Relief of pain is difficult, but certain drugs may be tried; these include amitriptyline, carbamazepine, gabapentin, mexiletine and topical capsaicin. One drug only should be tried at a time. An observation period of at least 3-4 weeks should be practiced before changing over to another medication. General measures, such as elevation of the head of the bed (by 15-25cm at night), increased salt (10-12 d/day) and water intake (>20 oz/day), eating more frequent small meals rather than a few large meals, and elastic body stockings may alleviate postural hypotension. Useful drugs include fludrocortisone (0.1-0.6 mg/day), midodrine, (8) phenylpropanolamine (25-50 mg t.d.s.) and ibuprofen (4oo mg q.i.d.). Gastrointestinal and genitourinary autonomic neuropathy must be treated symptomatically. Delayed gastric emptying can be treated with Metoclopramide and nocturnal diarrhoea with short courses of either tetracycline or erythromycin, or clonidine. Patients with a neurogenic bladder should be encouraged to adhere to a frequent voiding schedule during the day, which helps reduce the amount of residual urine. Manual abdominal compression or intermittent self-catheterization may be needed in more severe cases. Erectile dysfunction may respond to oral sildenafil, direct vasodilator injection into the copora cavernosa or penile implants. Both bladder involvement and erectile dysfunction must be treated in consultation with a urologist.

Daily inspection of the feet, regular pedicure, and prompt attention to seemingly trivial injuries and infections are crucial aspects of proper skin care in diabetics with cutaneous sensory loss, impaired sweating, and vascular disease. These measures will minimize the risk of developing foot ulceration and distal joint destruction (acrodystrophic neuropathy).
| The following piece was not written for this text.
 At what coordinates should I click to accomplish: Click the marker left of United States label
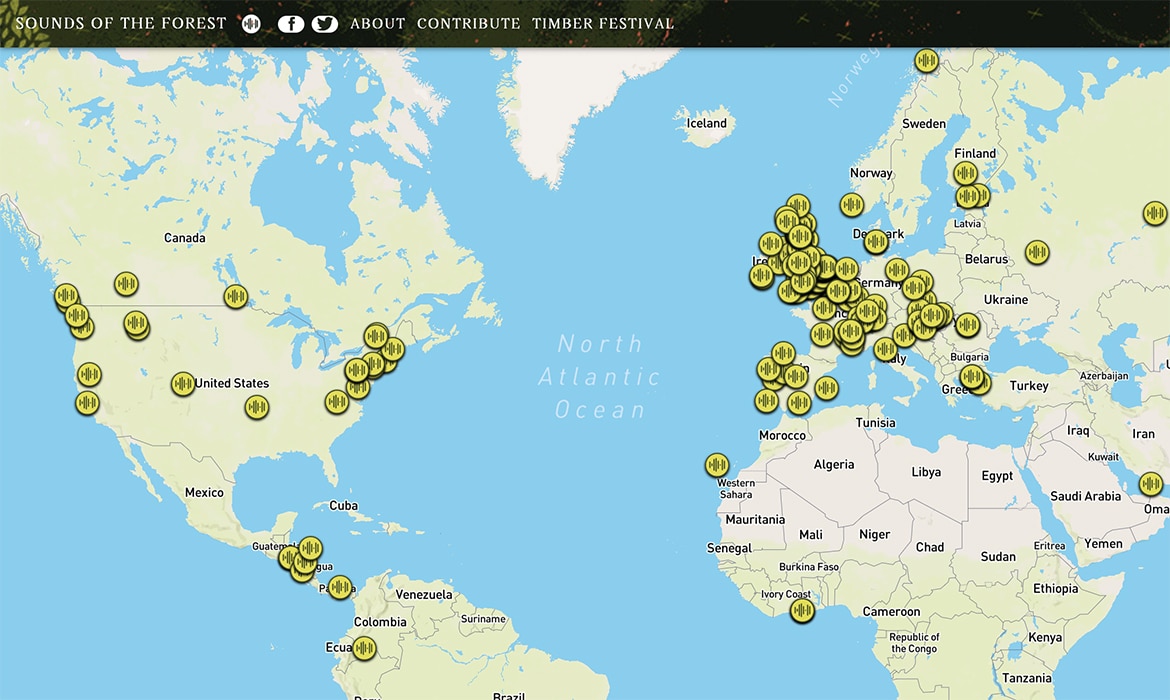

Future treatments for diabetic neuropathy should address the underlying pathogenesis. Supporting evidence from more randomised clinical trials should be obtained before recommending the routine use of recombinant human nerve growth factor, antioxidants, NMDA antagonists and essential fatty acid supplementation. (9-12)

REFERENCES

  1. Martyn CN, Hughes RA. Epidemiology of peripheral neuropathy. J Neurol Neurosurgery Psychiatry 1997; 62: 310-8.
  2. Bosch EP, Smith BE. Disorders of the Peripheral Nerve. In: Bradley WG, Daroff RB, Fenichel GM, Marsden CD, eds. Neurology in Clinical Practice Third Edition. Oxford: Butterworth-Heinemann, 2000; 2045-130.
  3. Thomas PK. Classification, differential diagnosis, and staging of diabetic neuropathy. Diabetes 1997; 46 Suppl 2: S54-S57.
  4. Anand P. Neurotrophins and peripheral neuropathy. Phil Trans R Soc London 1996; 351: 449-54.
  5. Dyck PJ, Giannini C. Pathologic alterations in the diabetic neuropathies of humans: a review. J Neuropathol Exp Neurol 1997; 55: 1181-93.
  6. Diabetes Control and Complication Trial Research Group. The effect of intensive diabetes therapy on the development and progression of neuropathy. Ann Intern Med 1995; 122: 561-8.
  7. Krendel DA, Costigan DA, Hopkins LC. Successful treatment of neuropathies in patients with diabetes mellitus. Arch Neurol 1995; 52: 1063-61.
  8. Low PA, Gilden JL, Freeman R, et al. Efficacy of midodrine vs. placebo in neurogenic orthostatic hypotension. A randomised, double-blind multicenter study. Midodrine study group. JAMA 1997; 277: 1046-51.
  9. Apfel SC, Kessler JA, Adornato BT, et al. Recombinant human nerve growth factor in the treatment of diabetic polyneuropathy. Neurology 1998; 51: 695-702.
  10. Ziegler D, Gries FA. Alpha-lipoic acid in the treatment of diabetic peripheral and cardiac autonomic neuropathy. Diabetes 1997; 46 Suppl 2: S62-S66.
  11. Nelson KA, Park KM, Roinovitz E, et al. High-dose oral dextromethorphan versus placebo in painful diabetic neuropathy and postherpetic neuralgia. Neurology 1997: 48: 1212-8.
  12. Horrobin DF. Essential fatty acids in the management of impaired nerve function in diabetes. Diabetes 1997; 46 Suppl 2: S90-S93.